Albert Bitzius: Vie et Œuvre
Jeremias Gotthelf (1797–1854)
L’œuvre et la vie de Jeremias Gotthelf (Albert Bitzius) ont été marquées par les idéaux libéraux ancrés dans la constitution bernoise de 1831. Celle-ci promulgua entres autres la souveraineté du peuple et l’égalité des chances, principes auxquels Bitzius, chrétien libéral, resta attaché tout au long de sa vie. Son zèle réformateur se manifesta non seulement dans ses premiers romans, le Miroir des paysans et Heurs et malheurs d’un maître d’école, mais aussi dans ses articles de journaux et ses écrits d’almanach (Neuer Berner Kalender). Comme celle de Heinrich Heine, la plume satirique et acerbe de Bitzius visait les magistrats et les fonctionnaires incompétents.

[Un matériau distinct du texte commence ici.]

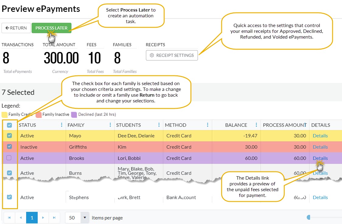Jump to the first page of results
This screenshot has width=342, height=224.
(x=9, y=218)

Il critiqua également, de manière de plus en plus virulente, les fondateurs et défenseurs de la Confédération helvétique moderne. En même temps, il se distança du programme politique des radicaux – redistribution de la propriété et charges sociales élevées de l’Etat – parce qu’il craignait leur anticléricalisme et l’antagonisme qu’ils attisaient envers les cantons catholiques et conservateurs. Les caricatures d’une politique férue de progrès, mais dénuée de normes éthiques valurent à l’auteur l’aversion d’une partie de son lectorat bernois. Le public allemand en revanche trouvait dans le monde campagnard de ses romans un contraste bienvenu à l’ère industrielle.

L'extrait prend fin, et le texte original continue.